» INPUT RECORDS

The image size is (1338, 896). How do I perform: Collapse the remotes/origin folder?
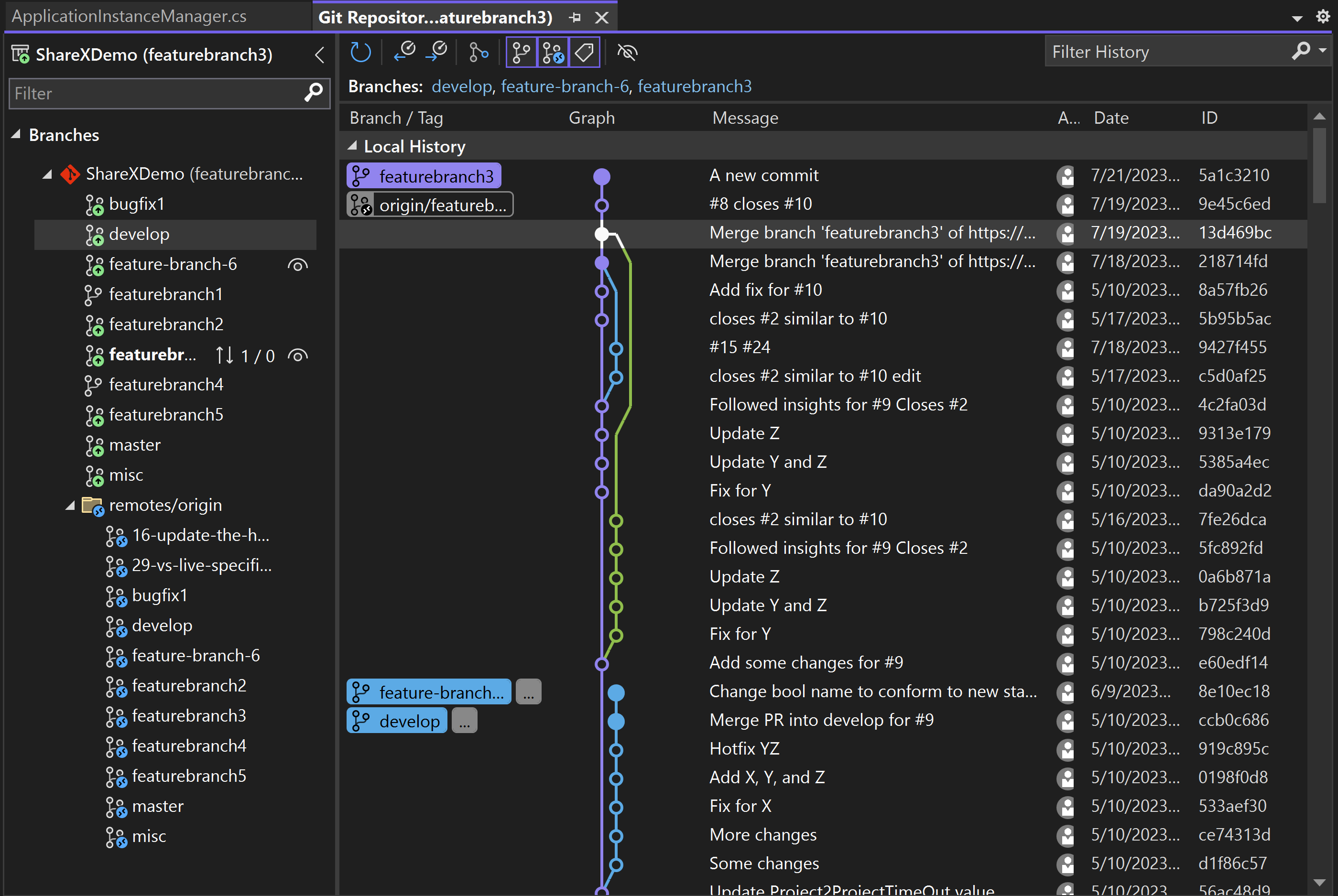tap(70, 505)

...

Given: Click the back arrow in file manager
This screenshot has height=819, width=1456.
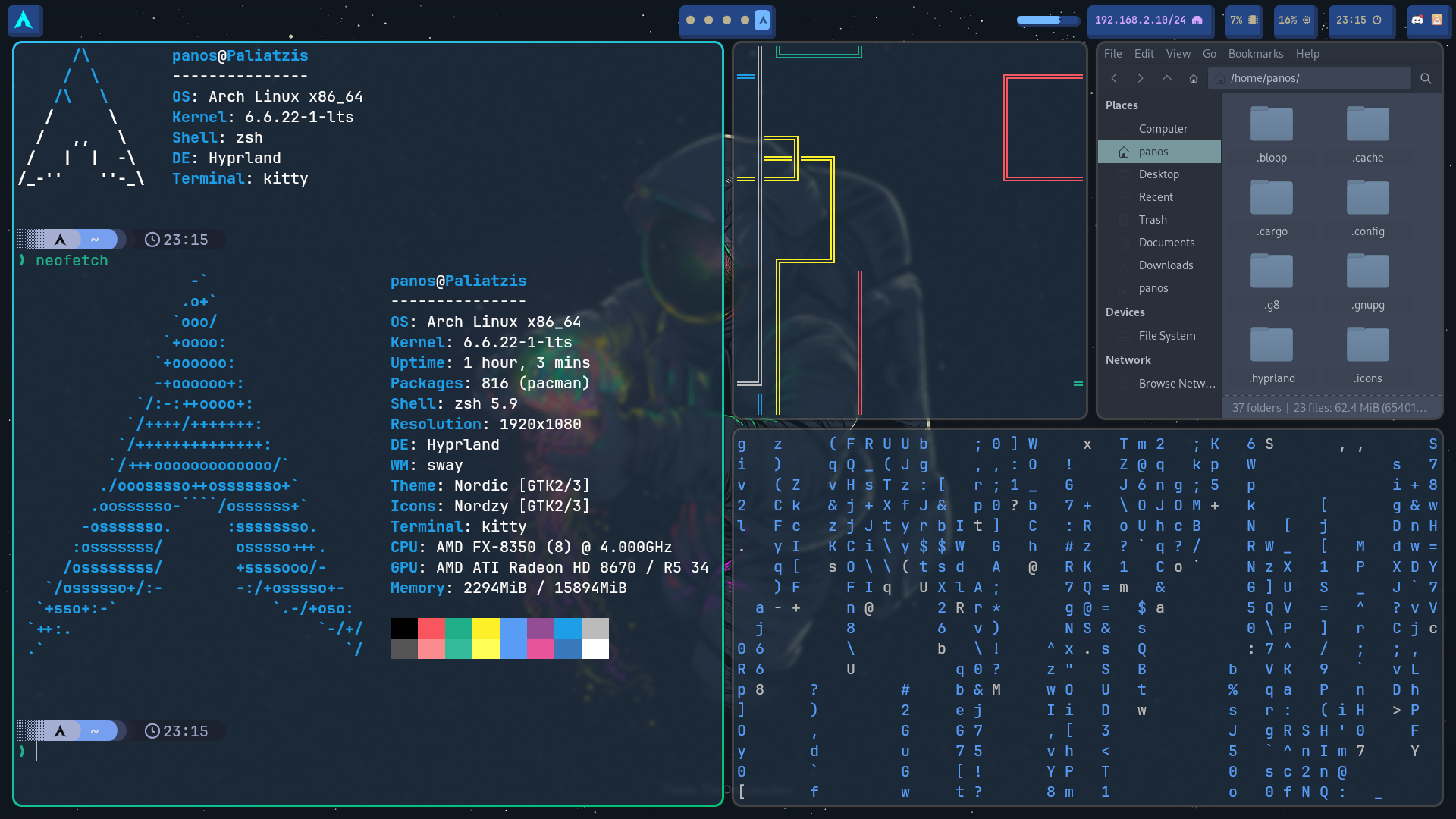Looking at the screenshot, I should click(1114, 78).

---

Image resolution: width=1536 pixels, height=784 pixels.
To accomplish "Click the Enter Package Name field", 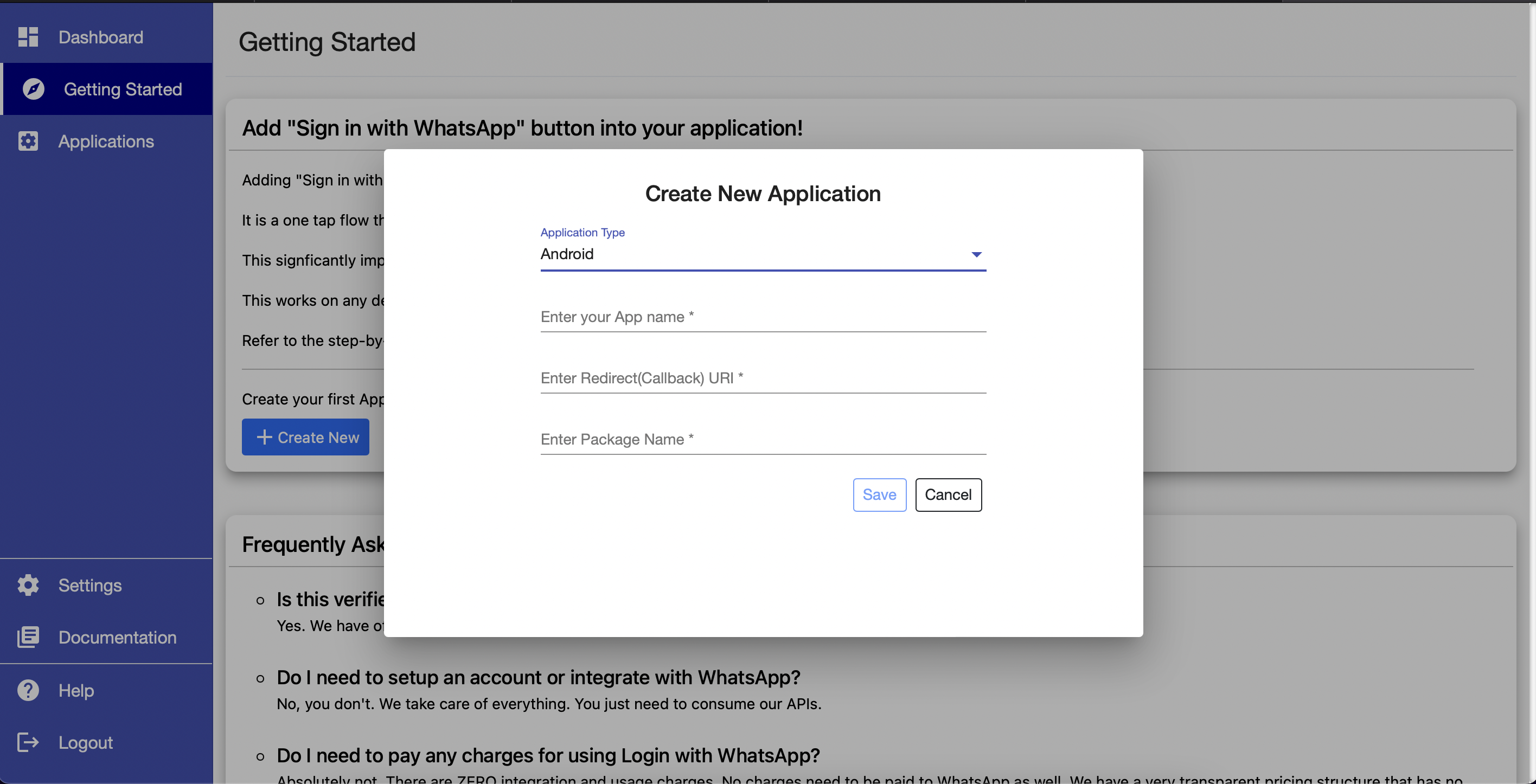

» TASK ITEM
Starting at the line above that holds "Image resolution: width=1536", repeat every line exactly down to and including the line that holds "the Enter Package", then stop. Do not carry over any pictures.

» ANSWER TO THE PROBLEM
Image resolution: width=1536 pixels, height=784 pixels.
To accomplish "Click the Enter Package Name field", 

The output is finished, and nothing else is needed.